The final data tables include both deaths that occurred in each California county regardless of the place of residence (by occurrence) and deaths to residents of each California county (by residence), whereas the provisional data table only includes deaths that occurred in each county regardless of the place of residence (by occurrence). The data are reported as totals, as well as stratified by age, gender, race-ethnicity, and death place type. Deaths due to all causes (ALL) and selected underlying cause of death categories are provided. See temporal coverage for more information on which combinations are available for which years.

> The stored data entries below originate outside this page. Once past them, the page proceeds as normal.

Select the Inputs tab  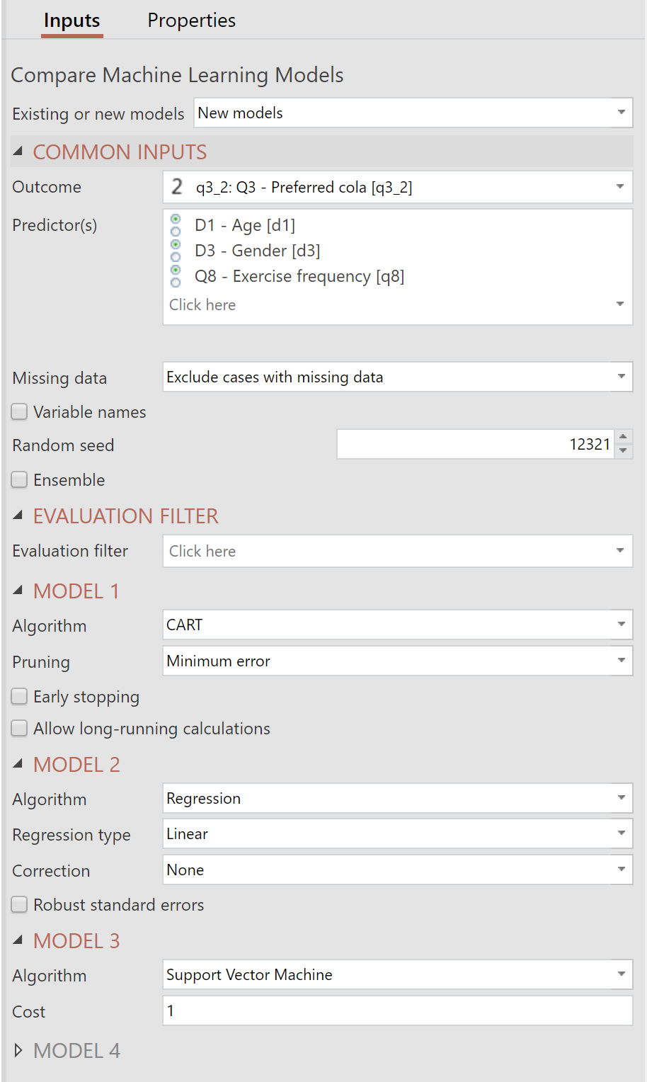coord(71,21)

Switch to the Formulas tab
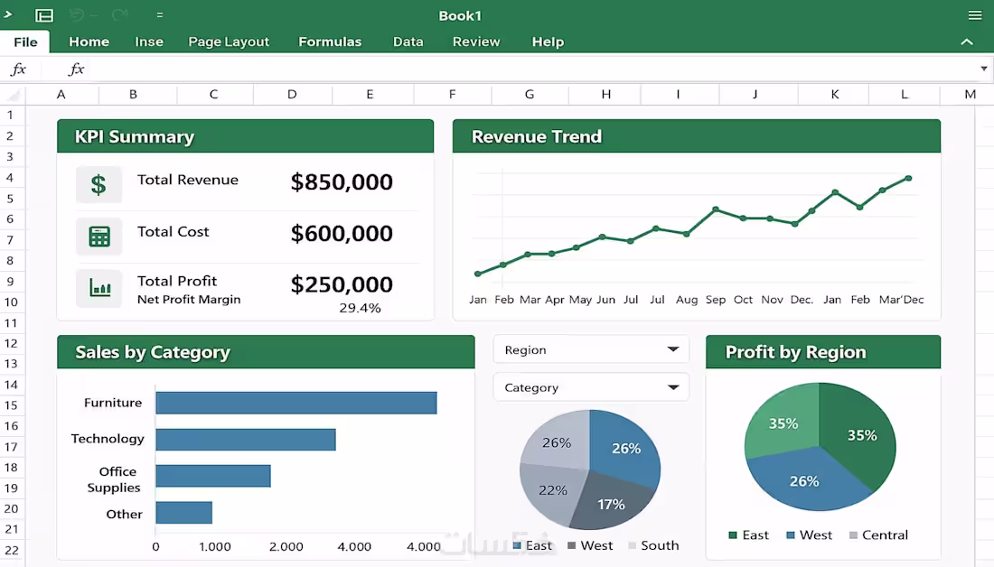point(330,42)
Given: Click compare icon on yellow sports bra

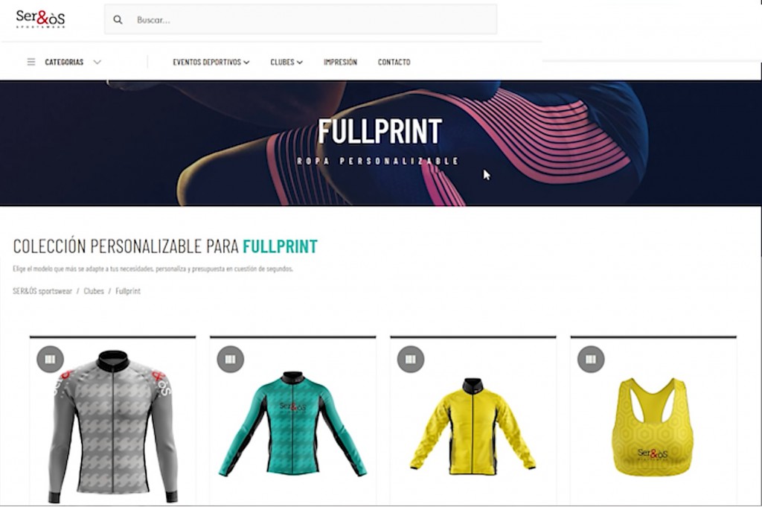Looking at the screenshot, I should pyautogui.click(x=591, y=360).
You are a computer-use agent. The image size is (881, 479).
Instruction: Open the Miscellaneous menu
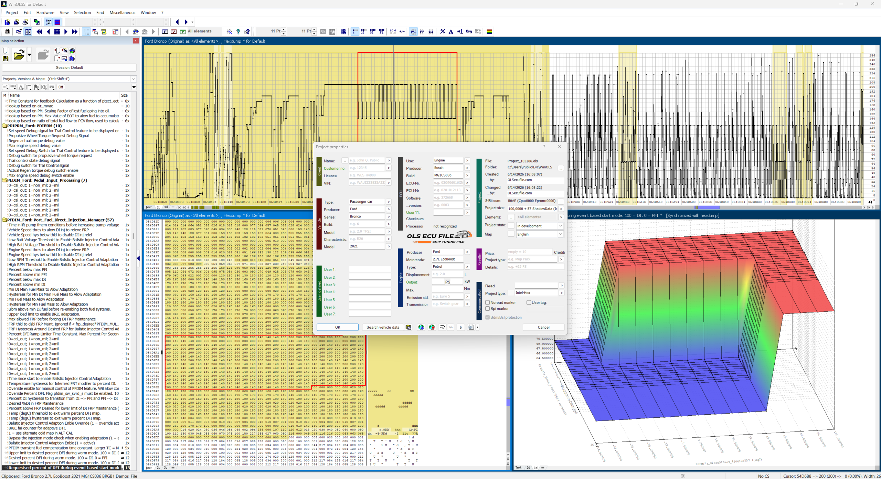[x=122, y=13]
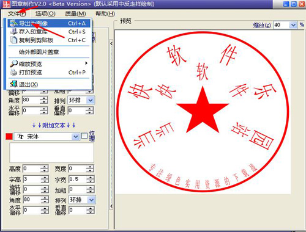Image resolution: width=306 pixels, height=232 pixels.
Task: Click the print preview printer icon
Action: (x=13, y=72)
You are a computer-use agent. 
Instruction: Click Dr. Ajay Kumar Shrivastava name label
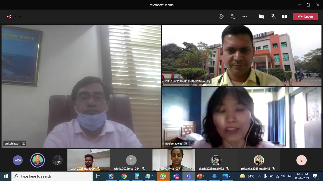(x=185, y=81)
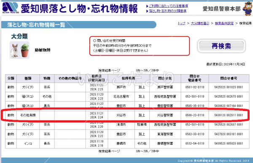Click the rabbit and potted plant image

(19, 50)
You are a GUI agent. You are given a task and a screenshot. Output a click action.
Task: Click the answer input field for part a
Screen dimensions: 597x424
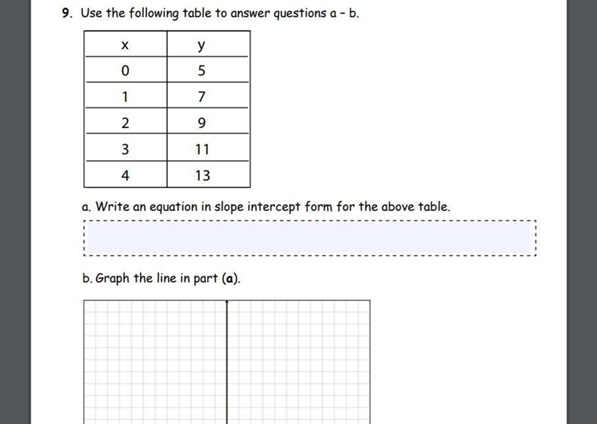pos(309,238)
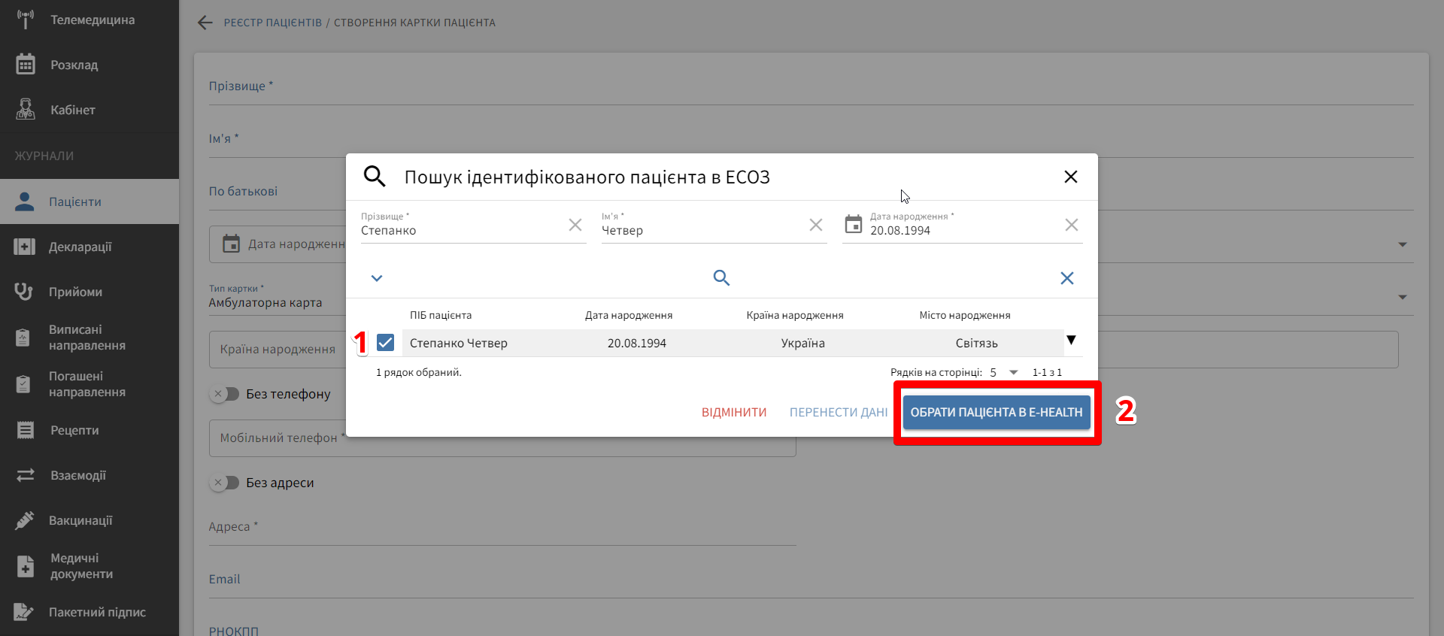
Task: Click the ВІДМІНИТИ button
Action: point(733,412)
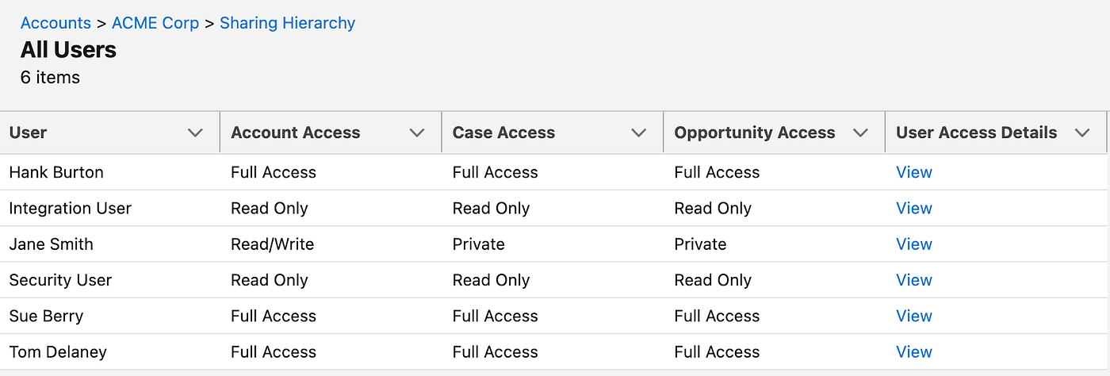
Task: Click the All Users list title
Action: (68, 50)
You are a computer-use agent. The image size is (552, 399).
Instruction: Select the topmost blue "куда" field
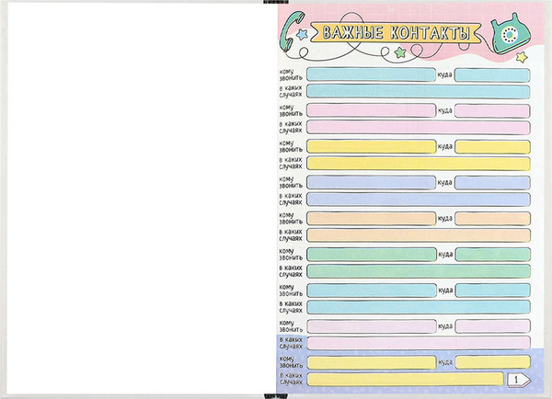(x=492, y=74)
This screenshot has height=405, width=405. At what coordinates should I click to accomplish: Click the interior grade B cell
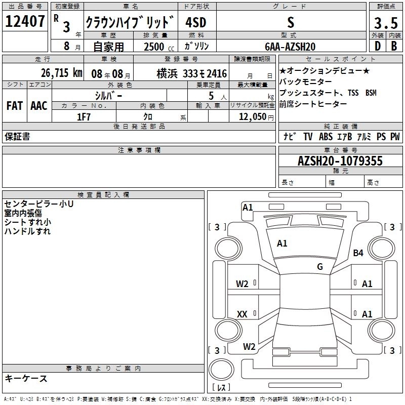[x=393, y=46]
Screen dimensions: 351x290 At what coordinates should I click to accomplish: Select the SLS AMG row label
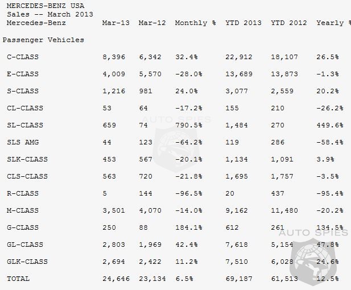23,142
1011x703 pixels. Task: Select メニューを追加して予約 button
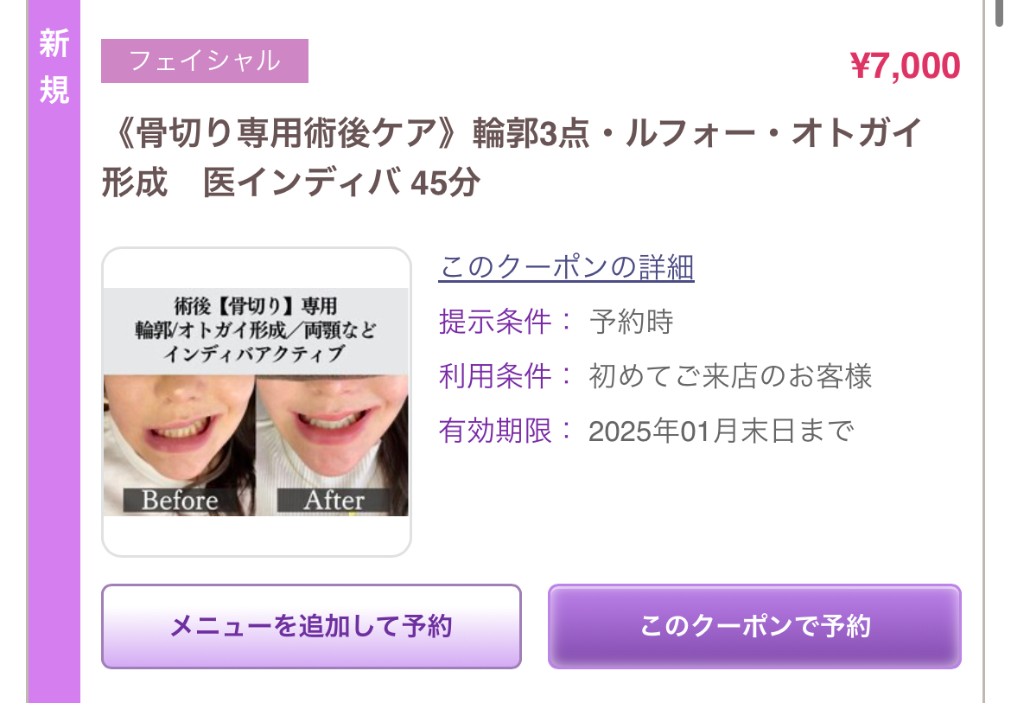(311, 626)
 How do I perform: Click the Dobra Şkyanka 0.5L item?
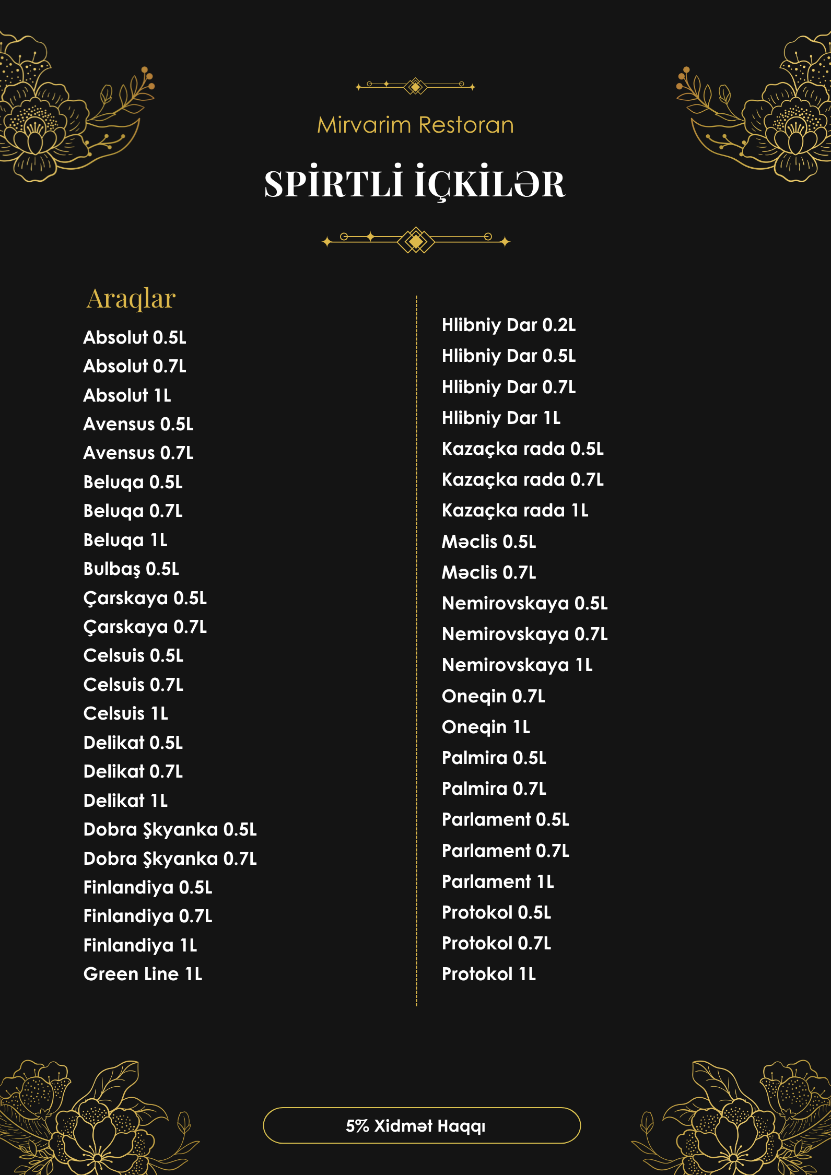click(x=170, y=829)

The cause of death categories are based solely on the underlying cause of death as coded by the International Classification of Diseases. The underlying cause of death is defined by the World Health Organization (WHO) as "the disease or injury which initiated the train of events leading directly to death, or the circumstances of the accident or violence which produced the fatal injury." It is a single value assigned to each death based on the details as entered on the death certificate. When more than one cause is listed, the order in which they are listed can affect which cause is coded as the underlying cause. This means that similar events could be coded with different underlying causes of death depending on variations in how they were entered. Consequently, while underlying cause of death provides a convenient comparison between cause of death categories, it may not capture the full impact of each cause of death as it does not always take into account all conditions contributing to the death.